◆ QUOTED PASSAGE
# # # # # # #

MolNotator is a Python package that predicts the actual molecules present in LC-MS/MS data. The final data is represented in the form of actual molecular networks, representing the predicted molecules as nodes amidst the ions they generated. The aim of the method is to help users of LCMS to pinpoint the molecules of interest in their data and avoid the effort of sorting through ions to manually find their target compound.
- Predicts molecule nodes in spectral networks
- Dereplicates with spectral and exact mass data
- Adds retention time and adduct filters to dereplication
- Supervised adduct search
Note: This README provides instructions for setup and using basic functions of MolNotator. For more details, see the paper.
MolNotator works within a user-defined project folder with a specific file structure. An example is given in the examples folder:
working_directory
| input.py
|
|___databases
| | 211005_MIX_LDB.mgf
| | 211018_COLOTUS_DB.tsv
|
|___input_files
| | 200909_LDB_Thermo_NEG.csv
| | 200909_LDB_Thermo_NEG.mgf
| | 200912_LDB_Thermo_POS.csv
| | 200912_LDB_Thermo_POS.mgf
|
|___params
| | fragnotator_table.tsv
| | NEG_adduct_table_primary.tsv
| | NEG_adduct_table_secondary.tsv
| | POS_adduct_table_primary.tsv
| | POS_adduct_table_secondary.tsv
| | params.yaml
| | params_colotus.yaml
| | params_ldb_ions.yaml
The databases folder contains database files in MGF, TSV or CSV format. Two files are provided in the examples. The mzmine_out folder contains the input MGF (MS/MS spectra) and CSV (metadata) files for positive, negative or ideally, both ionization modes. The params folder contains all parameter files for annotation, dereplication and also the folder names to be used in the project:
- The fragnotator table.
- Primary negative mode adduct table.
- Secondary negative mode adduct table.
- Primary positive mode adduct table.
- Secondary positive mode adduct table.
- The main "params.yaml" file for global parameters.
- The secondary params files, one for each dereplication process.

# # # # # # #

◆ EXERCISE INSTRUCTIONS
Continue the MolNotator README from the end of the parameter-file list.

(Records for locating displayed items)

# # # # # # #

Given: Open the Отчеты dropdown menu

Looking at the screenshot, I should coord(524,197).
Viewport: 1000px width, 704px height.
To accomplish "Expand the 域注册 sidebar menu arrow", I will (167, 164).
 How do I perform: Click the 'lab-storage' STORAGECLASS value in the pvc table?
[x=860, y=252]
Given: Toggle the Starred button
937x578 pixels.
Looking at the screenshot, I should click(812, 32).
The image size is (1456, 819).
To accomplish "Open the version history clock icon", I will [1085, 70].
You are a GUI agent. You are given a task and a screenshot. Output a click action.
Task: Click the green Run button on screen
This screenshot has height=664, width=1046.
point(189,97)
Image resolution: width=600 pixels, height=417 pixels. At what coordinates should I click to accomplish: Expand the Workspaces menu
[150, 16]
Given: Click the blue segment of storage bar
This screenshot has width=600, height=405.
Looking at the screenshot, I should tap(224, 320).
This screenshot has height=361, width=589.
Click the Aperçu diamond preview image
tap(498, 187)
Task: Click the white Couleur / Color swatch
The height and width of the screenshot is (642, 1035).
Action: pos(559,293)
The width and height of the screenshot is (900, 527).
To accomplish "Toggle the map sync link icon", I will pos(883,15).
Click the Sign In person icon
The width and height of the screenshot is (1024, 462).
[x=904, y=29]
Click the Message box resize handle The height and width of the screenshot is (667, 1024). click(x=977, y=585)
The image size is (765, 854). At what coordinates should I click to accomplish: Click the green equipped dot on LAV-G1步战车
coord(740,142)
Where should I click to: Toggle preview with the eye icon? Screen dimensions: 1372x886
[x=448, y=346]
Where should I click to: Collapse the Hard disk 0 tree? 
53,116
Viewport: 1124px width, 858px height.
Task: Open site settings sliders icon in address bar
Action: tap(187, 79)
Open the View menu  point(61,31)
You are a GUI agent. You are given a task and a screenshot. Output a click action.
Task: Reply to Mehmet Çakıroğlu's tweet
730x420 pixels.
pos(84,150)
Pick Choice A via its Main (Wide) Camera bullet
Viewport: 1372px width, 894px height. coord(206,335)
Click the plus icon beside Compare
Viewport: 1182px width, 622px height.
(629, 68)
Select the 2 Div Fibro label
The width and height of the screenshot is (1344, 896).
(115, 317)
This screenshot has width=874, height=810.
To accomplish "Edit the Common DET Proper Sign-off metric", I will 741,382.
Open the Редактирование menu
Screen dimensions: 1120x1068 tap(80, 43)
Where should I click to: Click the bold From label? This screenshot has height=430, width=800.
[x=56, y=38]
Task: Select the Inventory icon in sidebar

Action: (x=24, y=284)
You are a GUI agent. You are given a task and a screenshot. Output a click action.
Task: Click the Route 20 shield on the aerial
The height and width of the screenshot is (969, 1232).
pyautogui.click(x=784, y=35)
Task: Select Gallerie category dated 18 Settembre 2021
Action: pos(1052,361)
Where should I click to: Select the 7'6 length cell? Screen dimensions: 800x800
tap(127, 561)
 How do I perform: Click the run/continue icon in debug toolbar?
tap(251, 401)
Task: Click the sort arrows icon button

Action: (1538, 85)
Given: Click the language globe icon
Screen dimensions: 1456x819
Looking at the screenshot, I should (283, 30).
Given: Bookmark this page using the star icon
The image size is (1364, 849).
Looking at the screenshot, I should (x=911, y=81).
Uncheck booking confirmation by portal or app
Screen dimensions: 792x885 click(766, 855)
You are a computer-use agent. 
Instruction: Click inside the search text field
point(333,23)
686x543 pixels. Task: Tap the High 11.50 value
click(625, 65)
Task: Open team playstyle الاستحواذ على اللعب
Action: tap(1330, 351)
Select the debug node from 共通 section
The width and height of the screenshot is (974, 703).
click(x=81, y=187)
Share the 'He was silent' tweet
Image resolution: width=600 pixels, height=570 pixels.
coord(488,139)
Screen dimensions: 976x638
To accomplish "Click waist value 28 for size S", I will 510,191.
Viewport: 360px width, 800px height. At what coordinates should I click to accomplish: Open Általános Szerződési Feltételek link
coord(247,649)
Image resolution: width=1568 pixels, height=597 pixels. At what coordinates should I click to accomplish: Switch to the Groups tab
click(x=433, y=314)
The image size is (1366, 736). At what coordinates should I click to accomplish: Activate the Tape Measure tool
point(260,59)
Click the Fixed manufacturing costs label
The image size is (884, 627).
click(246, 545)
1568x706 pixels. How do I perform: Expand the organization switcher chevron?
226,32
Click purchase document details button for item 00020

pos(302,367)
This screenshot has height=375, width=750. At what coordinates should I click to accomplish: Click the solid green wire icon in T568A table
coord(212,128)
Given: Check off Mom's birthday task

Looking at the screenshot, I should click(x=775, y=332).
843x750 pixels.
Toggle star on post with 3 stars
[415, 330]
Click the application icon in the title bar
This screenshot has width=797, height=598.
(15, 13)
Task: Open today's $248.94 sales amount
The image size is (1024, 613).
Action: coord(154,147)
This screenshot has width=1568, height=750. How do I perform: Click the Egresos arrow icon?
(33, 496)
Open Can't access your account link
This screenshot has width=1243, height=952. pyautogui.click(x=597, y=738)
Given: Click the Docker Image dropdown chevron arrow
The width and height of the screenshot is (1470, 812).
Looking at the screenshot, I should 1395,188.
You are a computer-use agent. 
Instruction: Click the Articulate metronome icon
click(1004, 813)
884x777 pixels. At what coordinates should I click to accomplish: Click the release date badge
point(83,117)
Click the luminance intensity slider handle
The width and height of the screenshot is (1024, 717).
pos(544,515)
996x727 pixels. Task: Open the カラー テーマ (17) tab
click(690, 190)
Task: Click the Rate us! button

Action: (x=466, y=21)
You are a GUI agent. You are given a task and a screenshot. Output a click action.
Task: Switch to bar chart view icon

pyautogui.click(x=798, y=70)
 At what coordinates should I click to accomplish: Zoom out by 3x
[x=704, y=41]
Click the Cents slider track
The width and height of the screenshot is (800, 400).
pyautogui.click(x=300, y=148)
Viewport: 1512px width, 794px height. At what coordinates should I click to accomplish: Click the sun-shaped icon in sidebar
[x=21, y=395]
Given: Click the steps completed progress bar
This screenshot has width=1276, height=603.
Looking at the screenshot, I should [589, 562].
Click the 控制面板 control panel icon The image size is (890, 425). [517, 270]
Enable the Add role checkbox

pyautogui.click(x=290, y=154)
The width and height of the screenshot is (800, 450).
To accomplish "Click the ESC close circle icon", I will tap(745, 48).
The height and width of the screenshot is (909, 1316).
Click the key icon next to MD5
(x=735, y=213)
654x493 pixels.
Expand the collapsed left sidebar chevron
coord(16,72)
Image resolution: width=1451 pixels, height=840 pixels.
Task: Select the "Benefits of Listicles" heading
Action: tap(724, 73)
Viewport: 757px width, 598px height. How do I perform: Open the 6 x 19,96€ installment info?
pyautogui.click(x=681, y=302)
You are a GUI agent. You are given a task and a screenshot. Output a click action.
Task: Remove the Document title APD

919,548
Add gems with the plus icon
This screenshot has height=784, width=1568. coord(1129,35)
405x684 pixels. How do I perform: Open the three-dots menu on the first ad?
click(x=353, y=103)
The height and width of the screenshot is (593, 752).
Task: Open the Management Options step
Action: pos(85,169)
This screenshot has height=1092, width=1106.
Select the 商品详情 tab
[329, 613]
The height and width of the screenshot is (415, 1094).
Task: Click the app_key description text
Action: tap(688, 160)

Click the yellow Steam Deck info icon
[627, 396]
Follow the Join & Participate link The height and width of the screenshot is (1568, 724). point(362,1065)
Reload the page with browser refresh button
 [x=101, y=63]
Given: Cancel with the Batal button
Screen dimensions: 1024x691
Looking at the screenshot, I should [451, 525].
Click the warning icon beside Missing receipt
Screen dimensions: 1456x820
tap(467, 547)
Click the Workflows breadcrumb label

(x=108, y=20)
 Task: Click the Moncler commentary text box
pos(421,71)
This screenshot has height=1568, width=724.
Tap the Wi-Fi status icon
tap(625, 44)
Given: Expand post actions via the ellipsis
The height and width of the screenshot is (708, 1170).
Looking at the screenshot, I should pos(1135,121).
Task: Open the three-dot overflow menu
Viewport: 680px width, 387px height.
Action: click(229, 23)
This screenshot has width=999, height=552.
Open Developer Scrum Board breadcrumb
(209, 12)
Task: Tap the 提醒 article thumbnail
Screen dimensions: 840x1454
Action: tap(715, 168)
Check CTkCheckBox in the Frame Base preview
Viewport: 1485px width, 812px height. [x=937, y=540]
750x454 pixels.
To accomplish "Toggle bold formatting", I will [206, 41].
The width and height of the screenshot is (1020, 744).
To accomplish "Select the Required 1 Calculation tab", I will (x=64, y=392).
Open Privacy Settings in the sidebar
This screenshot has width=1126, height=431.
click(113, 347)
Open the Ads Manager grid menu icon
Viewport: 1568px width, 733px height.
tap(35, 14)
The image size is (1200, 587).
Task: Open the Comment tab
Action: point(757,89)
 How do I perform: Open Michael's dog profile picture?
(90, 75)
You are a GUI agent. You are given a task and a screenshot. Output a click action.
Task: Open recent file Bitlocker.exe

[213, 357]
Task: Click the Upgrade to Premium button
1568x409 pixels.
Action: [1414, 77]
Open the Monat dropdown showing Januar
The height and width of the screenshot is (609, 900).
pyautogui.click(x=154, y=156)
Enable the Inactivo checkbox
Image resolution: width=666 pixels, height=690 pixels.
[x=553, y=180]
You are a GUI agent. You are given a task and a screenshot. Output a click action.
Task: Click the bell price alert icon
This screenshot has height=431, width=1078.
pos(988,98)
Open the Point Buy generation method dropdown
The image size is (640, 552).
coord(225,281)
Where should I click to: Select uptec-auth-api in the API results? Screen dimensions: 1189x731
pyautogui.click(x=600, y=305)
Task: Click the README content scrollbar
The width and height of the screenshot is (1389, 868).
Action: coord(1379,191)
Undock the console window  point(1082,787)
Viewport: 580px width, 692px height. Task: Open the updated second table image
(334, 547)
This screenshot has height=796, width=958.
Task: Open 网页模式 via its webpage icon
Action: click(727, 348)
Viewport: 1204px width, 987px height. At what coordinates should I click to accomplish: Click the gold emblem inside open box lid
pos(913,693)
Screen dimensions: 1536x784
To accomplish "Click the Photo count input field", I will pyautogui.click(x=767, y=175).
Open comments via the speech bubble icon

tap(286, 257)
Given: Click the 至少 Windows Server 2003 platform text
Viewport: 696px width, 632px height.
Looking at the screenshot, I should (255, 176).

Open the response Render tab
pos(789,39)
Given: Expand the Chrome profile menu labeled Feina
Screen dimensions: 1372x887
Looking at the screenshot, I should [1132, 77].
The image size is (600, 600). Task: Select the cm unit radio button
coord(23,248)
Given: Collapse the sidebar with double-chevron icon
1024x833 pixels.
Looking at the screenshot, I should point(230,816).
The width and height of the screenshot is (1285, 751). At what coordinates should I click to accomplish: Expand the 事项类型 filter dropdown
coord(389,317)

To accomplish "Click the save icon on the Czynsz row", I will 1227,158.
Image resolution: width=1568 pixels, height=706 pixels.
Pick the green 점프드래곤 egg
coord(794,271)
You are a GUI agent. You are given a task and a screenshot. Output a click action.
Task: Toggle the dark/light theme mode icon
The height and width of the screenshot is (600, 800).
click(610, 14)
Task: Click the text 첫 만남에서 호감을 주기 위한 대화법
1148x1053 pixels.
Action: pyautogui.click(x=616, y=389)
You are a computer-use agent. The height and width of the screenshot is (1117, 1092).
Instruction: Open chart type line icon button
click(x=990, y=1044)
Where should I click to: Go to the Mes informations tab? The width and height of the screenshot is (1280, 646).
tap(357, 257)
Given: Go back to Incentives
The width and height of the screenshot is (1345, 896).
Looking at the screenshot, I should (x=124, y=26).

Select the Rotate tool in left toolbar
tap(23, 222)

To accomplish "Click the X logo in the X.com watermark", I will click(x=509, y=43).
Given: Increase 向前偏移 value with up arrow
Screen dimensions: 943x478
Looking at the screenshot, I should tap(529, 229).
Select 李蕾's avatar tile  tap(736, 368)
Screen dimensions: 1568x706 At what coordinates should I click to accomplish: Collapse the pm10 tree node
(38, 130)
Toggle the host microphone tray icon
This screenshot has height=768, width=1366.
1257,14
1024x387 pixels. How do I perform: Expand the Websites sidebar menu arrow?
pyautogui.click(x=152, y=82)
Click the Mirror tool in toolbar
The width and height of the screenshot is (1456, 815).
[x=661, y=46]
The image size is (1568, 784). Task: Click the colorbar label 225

# # # # # # #

◆ RESPONSE BELOW
The fragnotator file is a simple two-column table containing the annotation and the corresponding mass difference:
loss | mass |
---|---|
CH3 | 15.023475 |
H2O | 18.010565 |
CO | 27.994915 |
The adduct tables are all formed the same, the primary being used for triangulation and the secondary only being used to annotate the remaining ions once the neutral node is created.
Adduct_code | Adduct | Charge | Adduct_mass | Mol_multiplier | Complexity | Group |
---|---|---|---|---|---|---|
M1|m1H|pC4H11N | [M-H+C4H11N]- | -1 | 72.081324 | 1 | 3 | H |
M1|m1H|pHCOOH | [M-H+HCOOH]- | -1 | 44.997655 | 1 | 3 | H |
M1|m1H| | [M-H]- | -1 | -1.007825 | 1 | 1 | H |
M1|p1Cl| | [M+Cl]- | -1 | 34.968853 | 1 | 2 | Cl |
The user can add or delete rows in these tables to fit the needs of the experiment, or transfer adduct from the primary to the secondary tables if computing becomes too long. When transferring adduct from the primary to the secondary tables, the less abundant ion species should be prioritized as removing common species such as [M+H]+ would highly impact the triangulation in a negative way. Multiple charge adduct processing is not implemented as of yet, we would suggest only using single charge ions.
The params yaml file contains all parameters to be used in the project. Each parameter has a short description as a comment and we would suggest using the default values to begin with. The other params files are dedicated to the dereplication with parameters specific to the dereplication to be carried out and the database file (in the databases folder) to be used.
Once all parameters are set, use the example MolNotator script provided to start the process. After most steps, CSV files are exported including a node table and an edge table. Networks can thus be visualized after each step using softwares like Cytoscape by importing the two tables. The final network with molecules, adducts, in-source fragments, with dereplication and a degree of cosine clustering can be opened after the Cosiner
function. Simplified versions of the network (only neutrals and adducts or neutrals only) can be produced after the MolNet
function.
Global networks containing all samples are produced at each step, but they can be divided to contain only the data for each specific sample. To do this, refer to the "export_samples" parameters in the params.yaml file.
Before installing MolNotator, make sure you have the following requirements installed:
- pandas == 1.3.5
- NumPy == 1.20.3
- matchms <= 0.6.2
- tqdm
- PyYaml
These dependencies can be installed using the following command :
conda install pandas==1.3.5 numpy==1.20.3 tqdm pyyaml -c conda-forge
conda install matchms==0.6.2 -c bioconda
We deploy the MolNotator package to PyPi. You can install MolNotator as a python module with:
pip install MolNotator
Note: This is the recommended way !
If you cannot use the PyPi bundle or want to install MolNotator from source, we suggest these steps:
Open a terminal and clone this repository using
git clone https://github.com/ZzakB/MolNotator.git
Move to the root directory of your MolNotator repository and run the following command in it
pip install .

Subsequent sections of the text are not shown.